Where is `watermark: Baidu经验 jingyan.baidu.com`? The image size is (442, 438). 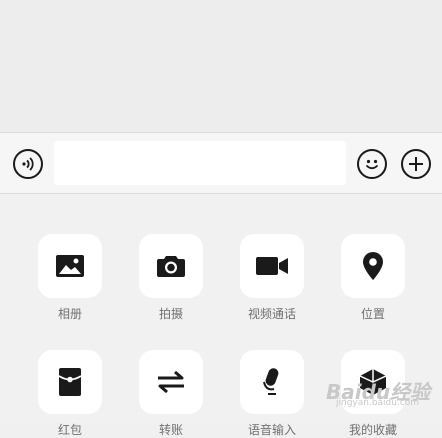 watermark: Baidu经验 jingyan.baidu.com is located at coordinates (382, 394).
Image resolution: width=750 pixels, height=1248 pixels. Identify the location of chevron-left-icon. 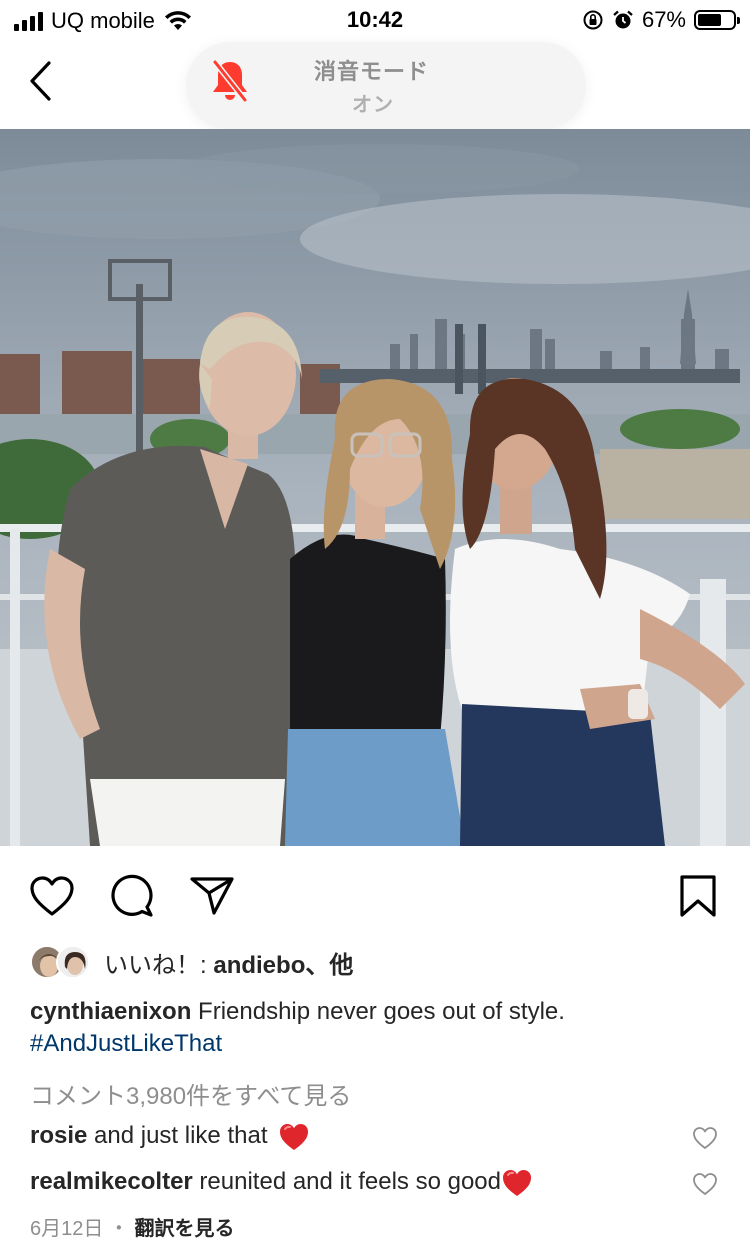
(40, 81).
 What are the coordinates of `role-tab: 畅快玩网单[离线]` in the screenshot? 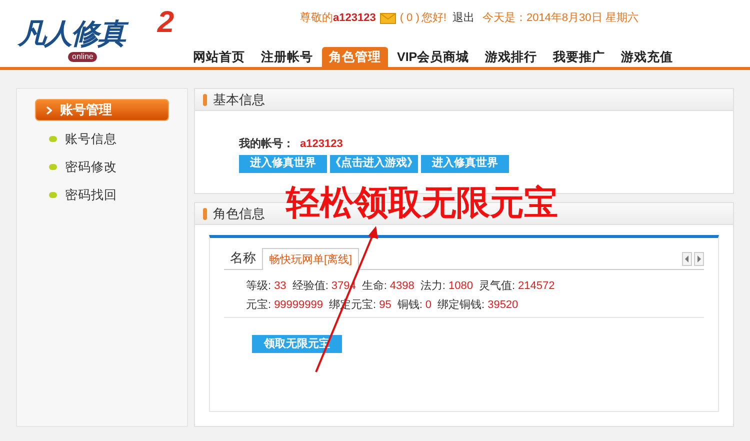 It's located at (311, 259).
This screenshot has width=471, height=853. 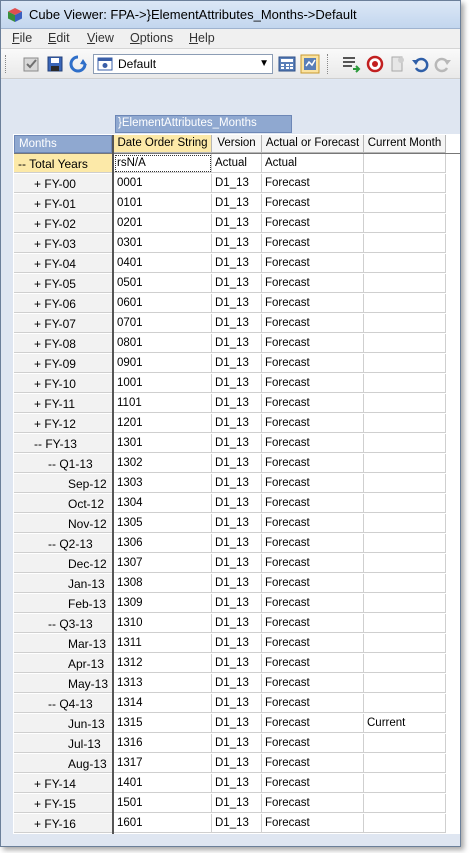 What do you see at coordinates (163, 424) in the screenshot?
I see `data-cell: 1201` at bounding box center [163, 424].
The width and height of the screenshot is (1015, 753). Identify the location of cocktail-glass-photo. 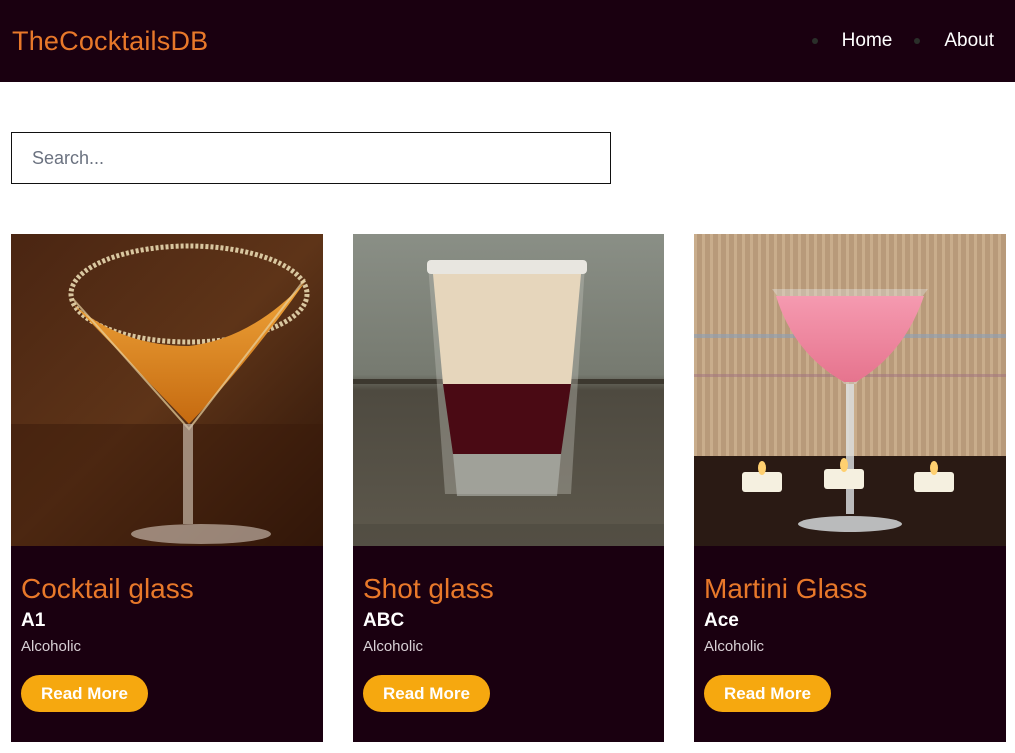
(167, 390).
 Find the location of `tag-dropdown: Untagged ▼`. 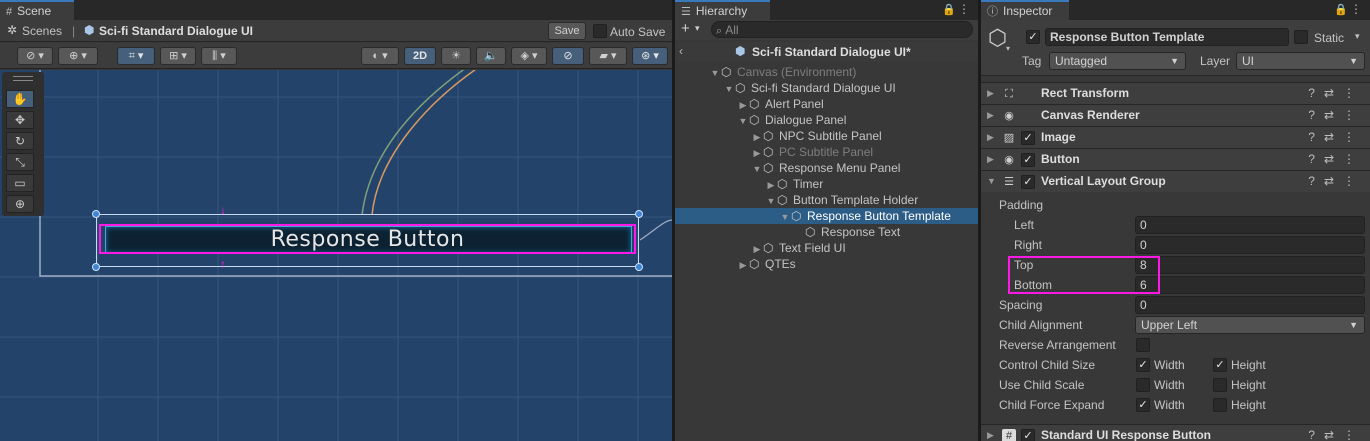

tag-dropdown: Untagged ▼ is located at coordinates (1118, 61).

▸ **Instructions for the task**
Render the lines above as a numbered list, starting with the line that contains "The width and" and continuing through the final line, both included. Skip blank lines and leave the pictures out.

▸ **Answer**
1. The width and height of the screenshot is (1015, 753). Identify the location of cocktail-glass-photo. 
2. (167, 390).
3.  Find the location of `tag-dropdown: Untagged ▼`. 
4. tag-dropdown: Untagged ▼ is located at coordinates (1118, 61).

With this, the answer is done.